## SOURCE DATA
════════
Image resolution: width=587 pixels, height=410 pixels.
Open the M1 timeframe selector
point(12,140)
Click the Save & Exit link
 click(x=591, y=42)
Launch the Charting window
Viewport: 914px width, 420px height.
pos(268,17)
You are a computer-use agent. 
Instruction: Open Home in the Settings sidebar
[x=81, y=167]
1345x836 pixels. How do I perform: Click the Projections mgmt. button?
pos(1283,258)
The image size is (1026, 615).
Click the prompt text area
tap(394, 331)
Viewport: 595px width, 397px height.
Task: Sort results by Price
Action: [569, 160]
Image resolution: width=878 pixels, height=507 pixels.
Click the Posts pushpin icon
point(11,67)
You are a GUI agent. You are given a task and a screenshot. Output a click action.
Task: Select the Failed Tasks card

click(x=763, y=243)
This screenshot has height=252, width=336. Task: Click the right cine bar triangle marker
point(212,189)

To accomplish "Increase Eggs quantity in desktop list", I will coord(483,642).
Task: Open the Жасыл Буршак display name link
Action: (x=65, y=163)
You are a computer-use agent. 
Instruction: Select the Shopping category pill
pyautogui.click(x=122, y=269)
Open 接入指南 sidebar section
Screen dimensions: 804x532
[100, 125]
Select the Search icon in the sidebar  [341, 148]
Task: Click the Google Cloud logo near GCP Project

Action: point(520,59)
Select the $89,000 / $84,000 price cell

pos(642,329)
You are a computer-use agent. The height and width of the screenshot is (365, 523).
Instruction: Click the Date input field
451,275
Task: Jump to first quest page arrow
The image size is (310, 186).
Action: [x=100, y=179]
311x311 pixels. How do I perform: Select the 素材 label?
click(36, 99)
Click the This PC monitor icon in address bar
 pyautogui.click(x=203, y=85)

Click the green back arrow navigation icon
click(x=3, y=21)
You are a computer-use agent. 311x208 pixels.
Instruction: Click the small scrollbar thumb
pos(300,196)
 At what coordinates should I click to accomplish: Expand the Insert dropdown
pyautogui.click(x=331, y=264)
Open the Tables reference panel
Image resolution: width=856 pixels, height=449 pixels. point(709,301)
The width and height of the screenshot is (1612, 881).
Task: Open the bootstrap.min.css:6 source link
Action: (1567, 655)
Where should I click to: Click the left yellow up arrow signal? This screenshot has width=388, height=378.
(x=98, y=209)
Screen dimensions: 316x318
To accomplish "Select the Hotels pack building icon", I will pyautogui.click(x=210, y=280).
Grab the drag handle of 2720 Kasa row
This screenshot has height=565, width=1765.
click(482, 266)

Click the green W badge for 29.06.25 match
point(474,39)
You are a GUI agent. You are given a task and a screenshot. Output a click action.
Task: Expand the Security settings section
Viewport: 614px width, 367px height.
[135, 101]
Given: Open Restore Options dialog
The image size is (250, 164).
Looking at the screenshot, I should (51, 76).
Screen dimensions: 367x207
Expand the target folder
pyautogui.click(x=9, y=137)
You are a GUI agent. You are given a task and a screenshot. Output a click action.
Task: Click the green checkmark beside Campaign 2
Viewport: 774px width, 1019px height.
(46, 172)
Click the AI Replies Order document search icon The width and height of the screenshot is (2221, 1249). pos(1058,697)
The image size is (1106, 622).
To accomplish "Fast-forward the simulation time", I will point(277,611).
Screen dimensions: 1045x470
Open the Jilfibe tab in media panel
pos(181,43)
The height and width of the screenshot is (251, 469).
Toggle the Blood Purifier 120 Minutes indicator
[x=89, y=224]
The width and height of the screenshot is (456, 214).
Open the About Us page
════════
## EXERCISE AIM
Can you reproduce all of the entries above verbatim, keeping every line and character unchanged?

## RIGHT ANSWER
Image resolution: width=587 pixels, height=410 pixels.
Open the M1 timeframe selector
point(12,140)
Click the Save & Exit link
 click(x=591, y=42)
Launch the Charting window
Viewport: 914px width, 420px height.
pos(268,17)
You are a computer-use agent. 
Instruction: Open Home in the Settings sidebar
[x=81, y=167]
1345x836 pixels. How do I perform: Click the Projections mgmt. button?
pos(1283,258)
The image size is (1026, 615).
Click the prompt text area
tap(394, 331)
Viewport: 595px width, 397px height.
Task: Sort results by Price
Action: [569, 160]
Image resolution: width=878 pixels, height=507 pixels.
Click the Posts pushpin icon
point(11,67)
You are a GUI agent. You are given a task and a screenshot. Output a click action.
Task: Select the Failed Tasks card

click(x=763, y=243)
This screenshot has height=252, width=336. Task: Click the right cine bar triangle marker
point(212,189)

To accomplish "Increase Eggs quantity in desktop list", I will coord(483,642).
Task: Open the Жасыл Буршак display name link
Action: (x=65, y=163)
You are a computer-use agent. 
Instruction: Select the Shopping category pill
pyautogui.click(x=122, y=269)
Open 接入指南 sidebar section
Screen dimensions: 804x532
[100, 125]
Select the Search icon in the sidebar  [341, 148]
Task: Click the Google Cloud logo near GCP Project

Action: point(520,59)
Select the $89,000 / $84,000 price cell

pos(642,329)
You are a computer-use agent. The height and width of the screenshot is (365, 523).
Instruction: Click the Date input field
451,275
Task: Jump to first quest page arrow
The image size is (310, 186).
Action: [x=100, y=179]
311x311 pixels. How do I perform: Select the 素材 label?
click(36, 99)
Click the This PC monitor icon in address bar
 pyautogui.click(x=203, y=85)

Click the green back arrow navigation icon
click(x=3, y=21)
You are a computer-use agent. 311x208 pixels.
Instruction: Click the small scrollbar thumb
pos(300,196)
 At what coordinates should I click to accomplish: Expand the Insert dropdown
pyautogui.click(x=331, y=264)
Open the Tables reference panel
Image resolution: width=856 pixels, height=449 pixels. point(709,301)
The width and height of the screenshot is (1612, 881).
Task: Open the bootstrap.min.css:6 source link
Action: (1567, 655)
Where should I click to: Click the left yellow up arrow signal? This screenshot has width=388, height=378.
(x=98, y=209)
Screen dimensions: 316x318
To accomplish "Select the Hotels pack building icon", I will pyautogui.click(x=210, y=280).
Grab the drag handle of 2720 Kasa row
This screenshot has height=565, width=1765.
click(482, 266)

Click the green W badge for 29.06.25 match
point(474,39)
You are a GUI agent. You are given a task and a screenshot. Output a click action.
Task: Expand the Security settings section
Viewport: 614px width, 367px height.
[135, 101]
Given: Open Restore Options dialog
The image size is (250, 164).
Looking at the screenshot, I should (51, 76).
Screen dimensions: 367x207
Expand the target folder
pyautogui.click(x=9, y=137)
You are a GUI agent. You are given a task and a screenshot. Output a click action.
Task: Click the green checkmark beside Campaign 2
Viewport: 774px width, 1019px height.
(46, 172)
Click the AI Replies Order document search icon The width and height of the screenshot is (2221, 1249). pos(1058,697)
The image size is (1106, 622).
To accomplish "Fast-forward the simulation time", I will point(277,611).
Screen dimensions: 1045x470
Open the Jilfibe tab in media panel
pos(181,43)
The height and width of the screenshot is (251, 469).
Toggle the Blood Purifier 120 Minutes indicator
[x=89, y=224]
The width and height of the screenshot is (456, 214).
Open the About Us page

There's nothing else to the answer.